Sponsorship Speech: HB 303 (Security of Tenure Bill)
Rep. Kaka J. Bag-ao
December 8, 2010 / Committee on Labor and Employment
The right to security of tenure is a sacred Constitutional right. It is embodied in Section 3, Article XIII of the 1987 Constitution which mandates that the State shall afford full protection to labor and declares that all workers shall be entitled to security of tenure. This right was also enthroned in our local legislation under Article 279 of the Labor Code.
Despite the protective mantle of the Constitution and existing statutes, this right is still the most frequently assaulted right of Filipino workers.
In the guise of broad management prerogatives, corporations are now given the liberty to indiscriminately lay-off a glaring number of its workers by the mere expedient of invoking subcontractualization. Sadly, this is the current trend in the business sector. Our Filipino workers are being made vulnerable to unnecessary and unscrupulous subcontracting. At the risk of losing their bread and butter, they settle with intermittent and short term employments and content themselves in living on a mere hand-to-mouth existence.

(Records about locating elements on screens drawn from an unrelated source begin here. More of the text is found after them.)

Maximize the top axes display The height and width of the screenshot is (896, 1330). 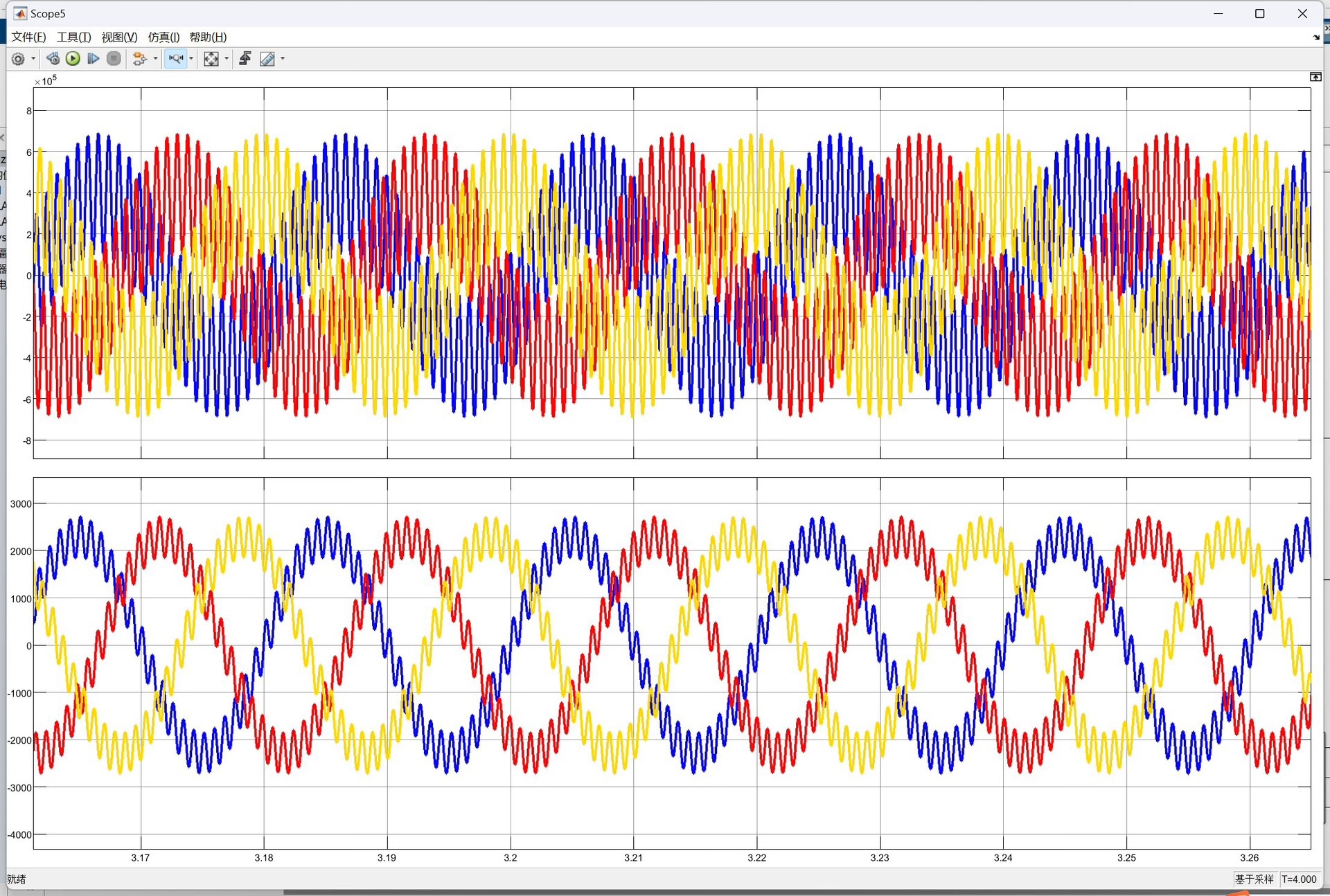click(x=1315, y=77)
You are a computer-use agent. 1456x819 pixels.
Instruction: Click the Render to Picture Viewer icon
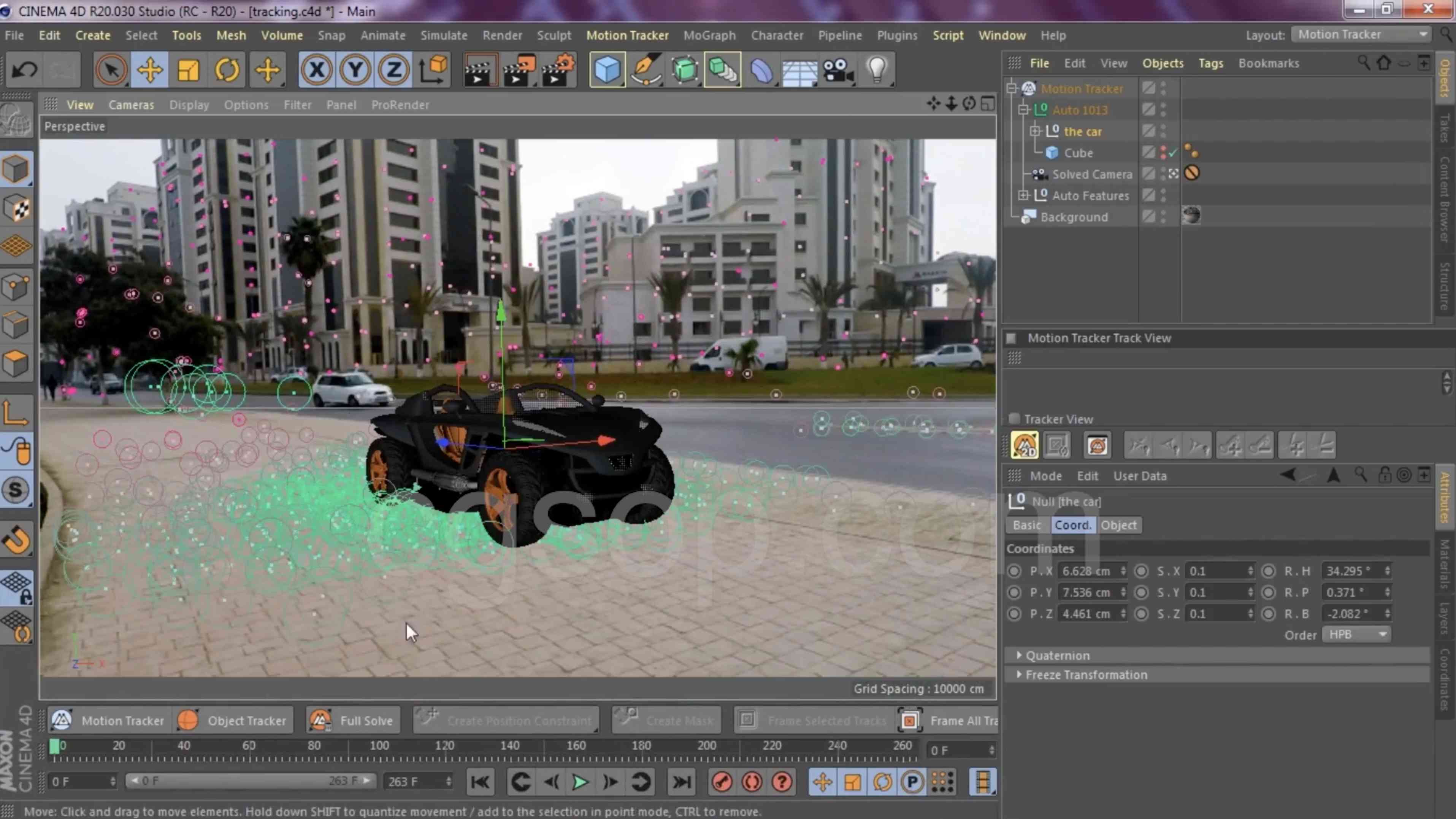pos(519,70)
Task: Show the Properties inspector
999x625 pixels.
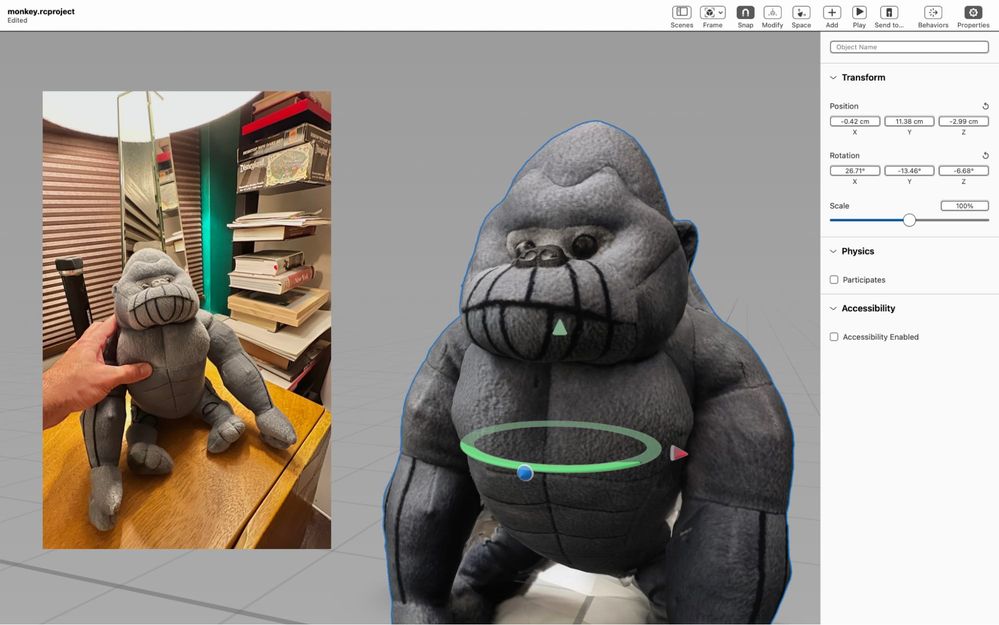Action: (x=972, y=12)
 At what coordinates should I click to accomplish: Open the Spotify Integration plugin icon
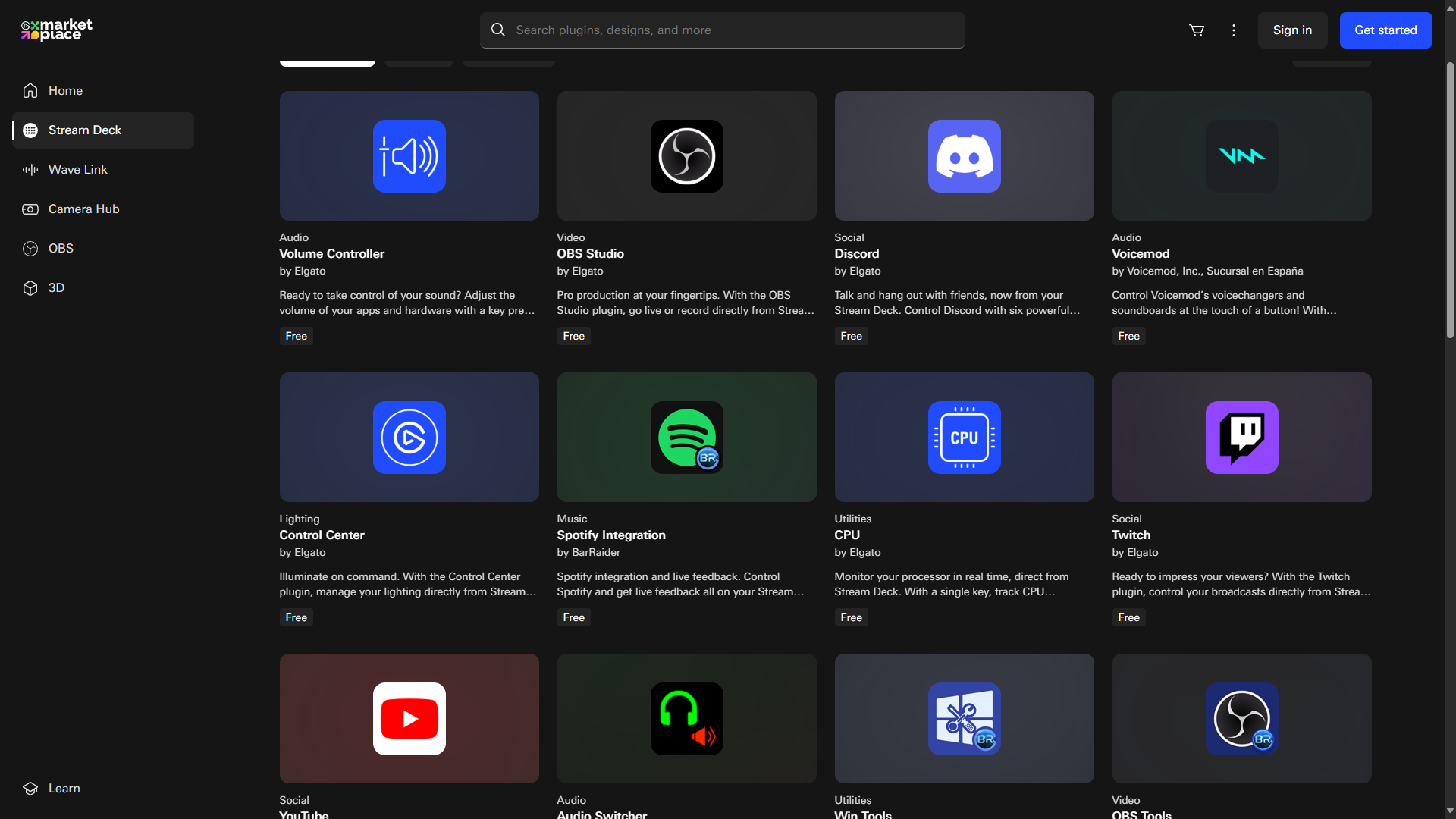686,438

As lawmakers, it is our duty to strengthen the protective walls around the hard earned right to security of tenure guaranteed by the Constitution. To achieve this, we need a more defined and restricted procedure for subcontracting to ensure that the prerogative of the management to subcontract, as an aspect of property right, will be balanced with the right of the Filipino workers to security of tenure and to a decent living. This is in keeping with the principle echoed throughout our laws that labor is not merely an economic factor and a means of production but is an integral part of the core of human dignity, and ultimately, the achievement of social justice.
House Bill 303, or the ACT STRENGTHENING THE SECURITY OF TENURE OF WORKERS IN THE PRIVATE SECTOR, while recognizing subcontracting as a valid business practice, is a viable step in regulating unjustified subcontracting. It aims to achieve equilibrium where both the rights of the workers and employers are placed at the same degree.
The bill recognizes the existing mechanisms in our laws but introduces innovations to further strengthen the current framework of regulating the practice of subcontracting. To ensure that the practice of subcontracting is not merely resorted to as a means of circumventing the law, the proposed bill limits the maximum number of employees to be subcontracted at 20%. This will prevent the recurrence of indiscriminate lay-off of majority of the employees as a means to prevent regularization or to bust labor-unions. This appalling practice is vividly illustrated by the current labor unrest in the airline industry where thousands of employees stand to lose their jobs on the pretext of subcontractualization and are now placed at the mercy of a ruthless corporation.
This policy will also curtail the common practice of corporations in spinning off all its departments and employing the retrenched employees in a dummy company owned by the very same corporation. Ultimately, this policy will deter the practice of companies in employing different seemingly valid acts which are in fact circumventions of the law to ensure non-regularization and exempt them from giving the full benefits under the Labor Code to regular employees.
In general, the bill seeks to institutionalize a contractual worker’s right to security of tenure. It likewise makes a clear delineation on what constitutes regular, casual and project employment in order to eliminate all conflicting interpretations on the matter and avoid deliberate misclassification which misleads the workers as to their rights. Finally, the proposed bill also provides an affective procedure for the regularization of employees which will prevent non-regularization and compel companies to give what is due to its regular employees.
On a final note, employers, having the upper hand in the whole economic spectrum, should not be permitted to brazenly invoke the familiar excuse of management prerogatives to mask what is otherwise a clear violation of the Constitutional right to security of tenure. Clearly, while the manner of running the business is left to the discretion of the employers, the same does not mean that they are given the broad power to commit pernicious practices that abuse and infringe with impunity the rights of the workers. For, to allow the employers to do such sordid acts under the pretense of management prerogatives will ultimately cause the retrogression of our labor laws and will render naught the achievements of our forefathers in the advancement of the rights of the Filipino workers. As emblazoned in our Constitution, labor is a primary social economic force and the rights and welfare of workers should be protected and promoted.
This being said, the immediate enactment of the proposed law could not be any clearer.